Deformation of Congenital Bicuspid Aortic Valves in Systole

Clinical studies have shown that patients with congenital bicuspid aortic valves (CBAVs) develop degenerative calcification of the leaflets at young ages compared to normal tricuspid aortic valves (TAVs). It has been hypothesized that the asymmetrical geometry of the leaflets in CBAVs and the associate changes in flow shear stresses and excessive strain rate levels are possible causes for the early calcification. Central to the validation of this hypothesis is the need to quantify the differences in strain rate levels between the BAVs and TAVs. We simulate the CBAVs by surgically stitching two of the leaflets of a porcine aortic valve together. To quantify strain differences, we performed in-vitro experiments in both BAVs and TAVs by tracking the 3-D motion of small dots marked on each leaflet surface. We then used phase-locked stereo photogrammetry to measure the strain rates in both radial and circumferential directions during the whole cardiac cycle.
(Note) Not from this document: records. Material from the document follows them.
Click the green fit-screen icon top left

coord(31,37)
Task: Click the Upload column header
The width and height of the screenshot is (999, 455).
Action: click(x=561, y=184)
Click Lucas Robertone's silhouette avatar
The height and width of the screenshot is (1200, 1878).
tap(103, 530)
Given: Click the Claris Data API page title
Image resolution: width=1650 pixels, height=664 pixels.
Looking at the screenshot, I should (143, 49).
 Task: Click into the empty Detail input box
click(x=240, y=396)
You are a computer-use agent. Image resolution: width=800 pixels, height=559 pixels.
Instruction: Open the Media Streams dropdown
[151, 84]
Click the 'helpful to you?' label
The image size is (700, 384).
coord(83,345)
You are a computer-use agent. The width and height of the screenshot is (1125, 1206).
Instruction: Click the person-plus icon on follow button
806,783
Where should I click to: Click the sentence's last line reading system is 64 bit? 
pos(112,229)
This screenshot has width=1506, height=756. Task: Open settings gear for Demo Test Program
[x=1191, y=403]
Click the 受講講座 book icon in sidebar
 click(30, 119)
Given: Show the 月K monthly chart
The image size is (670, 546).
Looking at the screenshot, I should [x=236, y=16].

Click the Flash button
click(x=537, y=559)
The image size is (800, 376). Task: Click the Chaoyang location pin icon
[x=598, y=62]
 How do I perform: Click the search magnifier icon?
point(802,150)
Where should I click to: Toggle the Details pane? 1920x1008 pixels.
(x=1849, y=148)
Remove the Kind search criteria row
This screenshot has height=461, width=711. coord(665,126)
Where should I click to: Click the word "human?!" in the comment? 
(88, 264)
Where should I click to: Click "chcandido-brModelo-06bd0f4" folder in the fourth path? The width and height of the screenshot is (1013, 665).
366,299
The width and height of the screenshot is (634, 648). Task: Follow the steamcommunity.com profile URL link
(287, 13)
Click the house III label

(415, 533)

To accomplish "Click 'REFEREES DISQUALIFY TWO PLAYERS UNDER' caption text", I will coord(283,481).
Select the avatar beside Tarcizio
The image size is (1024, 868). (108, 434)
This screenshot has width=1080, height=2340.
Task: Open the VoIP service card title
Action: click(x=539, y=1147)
In the BAVs' case, the fused leaflet experiences an almost 30{\%} increase in the radial stretching when fully open. RNA profiling of human aortic valve interstitial cells exposed to cyclic stretch shows that the increased stretch experienced by the BAVs results in increased levels of INTERLEUKINS (ILs) and other known inflammatory markers associated with aortic valve calcification. Together, these observations suggest that the abnormal stretch experienced by BAVs activates inflammation gene expression.